• Requirement: Give back exactly the lines of the entries below from the line with "Click the Folder Name label" to the line with "Given: Open S.R. Shibin's name link", inclusive, and only those.

• Entries supplied:
╔══

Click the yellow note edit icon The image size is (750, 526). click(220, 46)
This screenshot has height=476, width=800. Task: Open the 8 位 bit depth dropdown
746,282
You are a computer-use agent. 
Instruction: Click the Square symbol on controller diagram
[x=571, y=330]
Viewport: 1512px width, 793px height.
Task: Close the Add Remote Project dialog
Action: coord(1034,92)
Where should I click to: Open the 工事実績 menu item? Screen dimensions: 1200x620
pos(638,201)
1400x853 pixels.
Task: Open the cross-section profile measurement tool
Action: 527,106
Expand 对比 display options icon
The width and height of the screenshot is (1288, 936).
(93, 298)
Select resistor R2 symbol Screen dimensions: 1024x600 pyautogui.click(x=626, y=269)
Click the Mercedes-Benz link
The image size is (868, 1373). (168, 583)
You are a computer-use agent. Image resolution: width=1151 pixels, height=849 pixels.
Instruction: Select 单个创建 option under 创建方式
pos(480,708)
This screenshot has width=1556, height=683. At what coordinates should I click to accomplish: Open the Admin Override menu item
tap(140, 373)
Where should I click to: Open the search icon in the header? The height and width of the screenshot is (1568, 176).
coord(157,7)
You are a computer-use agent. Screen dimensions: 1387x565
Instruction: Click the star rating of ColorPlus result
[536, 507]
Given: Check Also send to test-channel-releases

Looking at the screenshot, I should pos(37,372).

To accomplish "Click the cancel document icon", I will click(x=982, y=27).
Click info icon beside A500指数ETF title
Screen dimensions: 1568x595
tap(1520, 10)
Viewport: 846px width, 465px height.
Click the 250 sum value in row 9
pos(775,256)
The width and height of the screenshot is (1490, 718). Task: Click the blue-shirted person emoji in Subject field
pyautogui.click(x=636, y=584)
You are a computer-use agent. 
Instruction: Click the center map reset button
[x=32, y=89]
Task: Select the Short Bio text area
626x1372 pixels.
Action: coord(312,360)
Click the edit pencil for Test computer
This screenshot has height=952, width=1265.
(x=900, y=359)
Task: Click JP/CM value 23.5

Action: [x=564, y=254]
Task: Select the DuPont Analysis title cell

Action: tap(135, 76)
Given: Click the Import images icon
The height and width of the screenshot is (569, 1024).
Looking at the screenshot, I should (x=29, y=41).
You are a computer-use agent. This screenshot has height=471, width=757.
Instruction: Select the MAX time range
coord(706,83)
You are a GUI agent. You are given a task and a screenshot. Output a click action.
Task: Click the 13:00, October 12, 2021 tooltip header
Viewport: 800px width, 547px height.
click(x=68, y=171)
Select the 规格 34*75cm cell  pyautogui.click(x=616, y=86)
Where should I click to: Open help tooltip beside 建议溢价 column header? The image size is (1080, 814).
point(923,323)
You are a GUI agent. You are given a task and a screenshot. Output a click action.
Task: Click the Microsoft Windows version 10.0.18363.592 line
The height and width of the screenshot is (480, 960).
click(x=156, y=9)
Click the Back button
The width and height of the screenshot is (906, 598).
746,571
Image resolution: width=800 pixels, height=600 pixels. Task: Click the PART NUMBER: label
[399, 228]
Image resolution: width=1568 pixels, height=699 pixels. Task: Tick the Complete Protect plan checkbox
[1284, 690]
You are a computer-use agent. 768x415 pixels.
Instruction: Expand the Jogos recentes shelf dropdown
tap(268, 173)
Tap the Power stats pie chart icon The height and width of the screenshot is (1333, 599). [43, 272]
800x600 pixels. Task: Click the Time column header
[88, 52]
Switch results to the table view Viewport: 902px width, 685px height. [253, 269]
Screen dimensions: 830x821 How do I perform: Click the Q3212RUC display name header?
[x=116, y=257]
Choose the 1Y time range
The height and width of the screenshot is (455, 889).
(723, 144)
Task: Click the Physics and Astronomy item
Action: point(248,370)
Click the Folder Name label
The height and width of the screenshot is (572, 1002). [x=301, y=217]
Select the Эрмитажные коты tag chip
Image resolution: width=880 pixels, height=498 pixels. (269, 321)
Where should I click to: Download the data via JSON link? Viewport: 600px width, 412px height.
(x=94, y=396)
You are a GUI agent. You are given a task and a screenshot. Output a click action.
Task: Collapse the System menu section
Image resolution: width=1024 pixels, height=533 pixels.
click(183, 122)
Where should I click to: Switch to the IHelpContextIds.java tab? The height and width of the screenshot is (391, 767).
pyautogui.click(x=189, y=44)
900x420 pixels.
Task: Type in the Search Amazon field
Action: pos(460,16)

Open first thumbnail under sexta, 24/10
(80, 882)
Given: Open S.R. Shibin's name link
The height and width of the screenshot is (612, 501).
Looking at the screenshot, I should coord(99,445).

╚══

• Task result:
Click the Folder Name label
The height and width of the screenshot is (572, 1002). [x=301, y=217]
Select the Эрмитажные коты tag chip
Image resolution: width=880 pixels, height=498 pixels. (269, 321)
Where should I click to: Download the data via JSON link? Viewport: 600px width, 412px height.
(x=94, y=396)
You are a GUI agent. You are given a task and a screenshot. Output a click action.
Task: Collapse the System menu section
Image resolution: width=1024 pixels, height=533 pixels.
click(183, 122)
Where should I click to: Switch to the IHelpContextIds.java tab? The height and width of the screenshot is (391, 767).
pyautogui.click(x=189, y=44)
900x420 pixels.
Task: Type in the Search Amazon field
Action: pos(460,16)

Open first thumbnail under sexta, 24/10
(80, 882)
Given: Open S.R. Shibin's name link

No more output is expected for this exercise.